QF-PCR exploits the distribution of STR markers, 2-6bp tandem repeats, across the genome. This DNA marker is easily amplified by polymerase chain reaction (PCR) without the problem of differential amplification; that is, the PCR products for STRs are generally similar in amount, making analysis easier. An individual inherits one copy of an STR from each parent, which may or may not have similar repeat sizes. The number of repeats in STR markers can be highly variable among individuals, which make these STRs effective for diagnosis and human identification purposes.
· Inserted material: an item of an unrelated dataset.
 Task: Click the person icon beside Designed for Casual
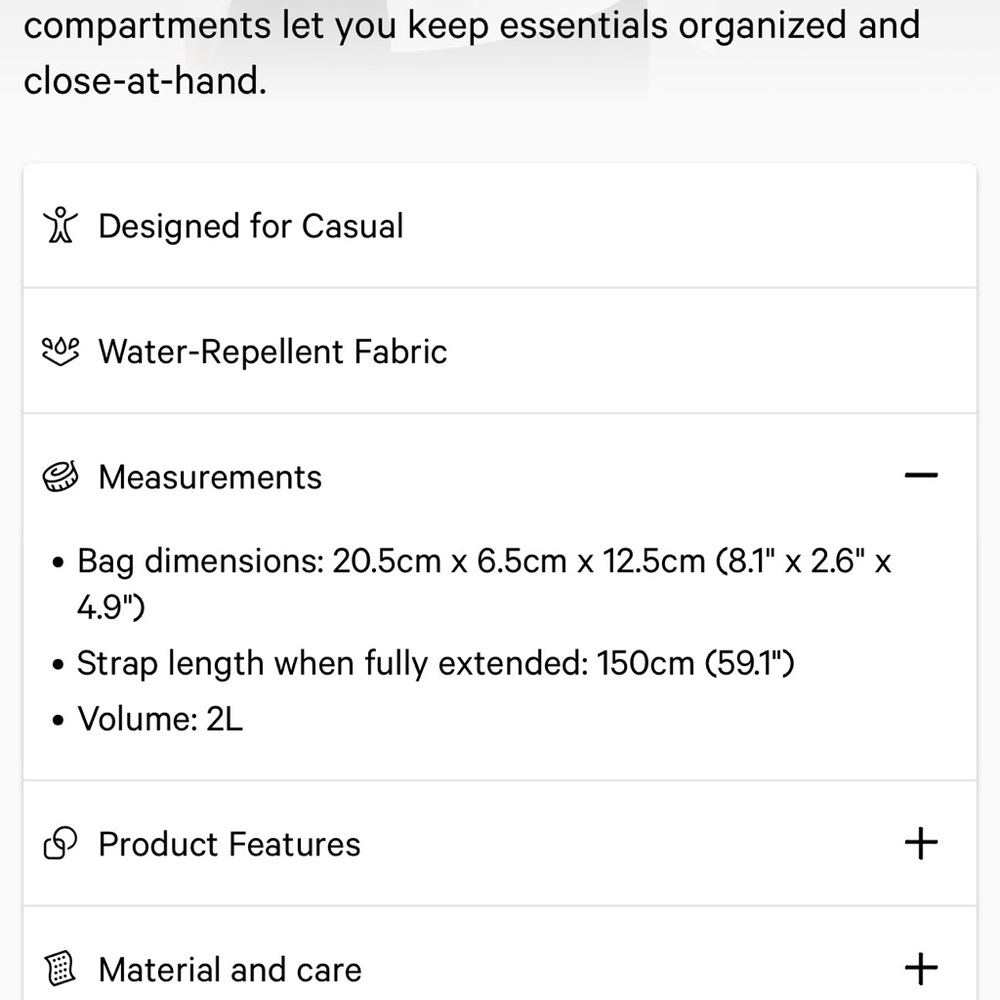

It has an added advantage of identifying maternal or paternal origin of nondysjunction.
The establishment of QF-PCR has been initiated with the aim of providing rapid prenatal diagnostic service and to reduce anxiety of patients about their at risk pregnancies.
For validation, we performed analysis on 100 confirmed cases of Down syndrome with the markers D21S1435, D21S11 and D21S1411, whose heterozygosity has been studied in North Indian population, with heterozygosity of 70.1%, 83.1% and 93.6% respectively. We observed 100% concordance with the clinical diagnosis as well as cytogenetic analysis. With these results we extended the methodology in prenatal services were chromosomal studies are very common for suspected Down syndrome pregnancies. However, in addition we included 2 more markers D21S1411 and D21S1413 for 21 chromosome, D13S238 and D13S631 for 13 chromosome, D18S391 for 18 chromosome and AMEL, XHPRT, X22 and SRY for sex chromosomes. Addition of 13, 18 and sex chromosomes marker were helpful at drawing conclusive reports for maternal contaminated samples and simultaneously to screen for rare aneuploides like 13, 18 trisomy and Klinefelter syndrome.
The test was offered to the pregnancies with triple test positive as well as abnormal findings in ultrasonography. The source of DNA was 3 – 5 ml of amniotic fluid while in few cases chorionic villi sample. 190 pregnancies were studied to date, 3 pregnancies (1.6%) were turned to be Down syndrome positive while rest was negative for Down syndrome while 1 case was turned out to be homozygous for all 4 markers of 21chromosome in which we required additional markers to do reporting. However, karyotying showed this sample to be negative for Down syndrome. Rest all the finding was consistent with that of karyotyping results.
The technique has its own advantage that can utilize the maternal blood contaminated samples, to add more, low volume of sample requirement and possibility to do reporting within 6 – 12 hours. Still we are working to record heterozygosity of rest of the 8 markers and to tune up the marker panel accordingly.